───── Study material ─────
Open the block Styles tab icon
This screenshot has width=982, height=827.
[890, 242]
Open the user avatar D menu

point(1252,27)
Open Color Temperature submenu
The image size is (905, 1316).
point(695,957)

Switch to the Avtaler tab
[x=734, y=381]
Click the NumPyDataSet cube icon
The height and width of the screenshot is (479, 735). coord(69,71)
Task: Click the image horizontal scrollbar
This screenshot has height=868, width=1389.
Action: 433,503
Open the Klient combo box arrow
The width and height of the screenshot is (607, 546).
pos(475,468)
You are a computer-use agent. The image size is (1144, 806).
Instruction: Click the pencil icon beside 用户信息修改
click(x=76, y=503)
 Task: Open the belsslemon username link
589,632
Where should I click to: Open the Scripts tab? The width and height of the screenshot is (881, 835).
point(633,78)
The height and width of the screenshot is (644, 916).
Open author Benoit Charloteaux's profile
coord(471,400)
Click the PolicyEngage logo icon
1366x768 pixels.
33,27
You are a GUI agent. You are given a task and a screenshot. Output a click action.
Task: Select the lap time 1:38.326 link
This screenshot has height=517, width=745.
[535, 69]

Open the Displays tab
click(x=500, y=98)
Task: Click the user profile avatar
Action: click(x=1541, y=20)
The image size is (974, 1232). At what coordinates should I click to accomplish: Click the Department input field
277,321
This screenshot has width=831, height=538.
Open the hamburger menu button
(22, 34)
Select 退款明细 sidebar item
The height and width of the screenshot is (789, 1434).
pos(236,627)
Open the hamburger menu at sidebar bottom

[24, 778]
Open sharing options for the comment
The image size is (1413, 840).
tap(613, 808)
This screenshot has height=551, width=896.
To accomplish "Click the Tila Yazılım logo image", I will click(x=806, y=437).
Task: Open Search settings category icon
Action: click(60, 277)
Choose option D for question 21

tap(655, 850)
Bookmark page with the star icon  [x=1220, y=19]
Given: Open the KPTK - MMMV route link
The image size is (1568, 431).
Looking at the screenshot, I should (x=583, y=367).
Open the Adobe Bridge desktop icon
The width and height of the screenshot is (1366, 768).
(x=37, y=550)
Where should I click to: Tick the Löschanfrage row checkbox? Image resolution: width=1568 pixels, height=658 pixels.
─────
What is needed – You are asked to transcribe all of the data above exactly.

Answer space –
Open the block Styles tab icon
This screenshot has width=982, height=827.
[890, 242]
Open the user avatar D menu

point(1252,27)
Open Color Temperature submenu
The image size is (905, 1316).
point(695,957)

Switch to the Avtaler tab
[x=734, y=381]
Click the NumPyDataSet cube icon
The height and width of the screenshot is (479, 735). coord(69,71)
Task: Click the image horizontal scrollbar
This screenshot has height=868, width=1389.
Action: 433,503
Open the Klient combo box arrow
The width and height of the screenshot is (607, 546).
pos(475,468)
You are a computer-use agent. The image size is (1144, 806).
Instruction: Click the pencil icon beside 用户信息修改
click(x=76, y=503)
 Task: Open the belsslemon username link
589,632
Where should I click to: Open the Scripts tab? The width and height of the screenshot is (881, 835).
point(633,78)
The height and width of the screenshot is (644, 916).
Open author Benoit Charloteaux's profile
coord(471,400)
Click the PolicyEngage logo icon
1366x768 pixels.
33,27
You are a GUI agent. You are given a task and a screenshot. Output a click action.
Task: Select the lap time 1:38.326 link
This screenshot has height=517, width=745.
[535, 69]

Open the Displays tab
click(x=500, y=98)
Task: Click the user profile avatar
Action: click(x=1541, y=20)
The image size is (974, 1232). At what coordinates should I click to accomplish: Click the Department input field
277,321
This screenshot has width=831, height=538.
Open the hamburger menu button
(22, 34)
Select 退款明细 sidebar item
The height and width of the screenshot is (789, 1434).
pos(236,627)
Open the hamburger menu at sidebar bottom

[24, 778]
Open sharing options for the comment
The image size is (1413, 840).
tap(613, 808)
This screenshot has height=551, width=896.
To accomplish "Click the Tila Yazılım logo image", I will click(x=806, y=437).
Task: Open Search settings category icon
Action: click(60, 277)
Choose option D for question 21

tap(655, 850)
Bookmark page with the star icon  [x=1220, y=19]
Given: Open the KPTK - MMMV route link
The image size is (1568, 431).
Looking at the screenshot, I should (x=583, y=367).
Open the Adobe Bridge desktop icon
The width and height of the screenshot is (1366, 768).
(x=37, y=550)
Where should I click to: Tick the Löschanfrage row checkbox? Image resolution: width=1568 pixels, height=658 pixels.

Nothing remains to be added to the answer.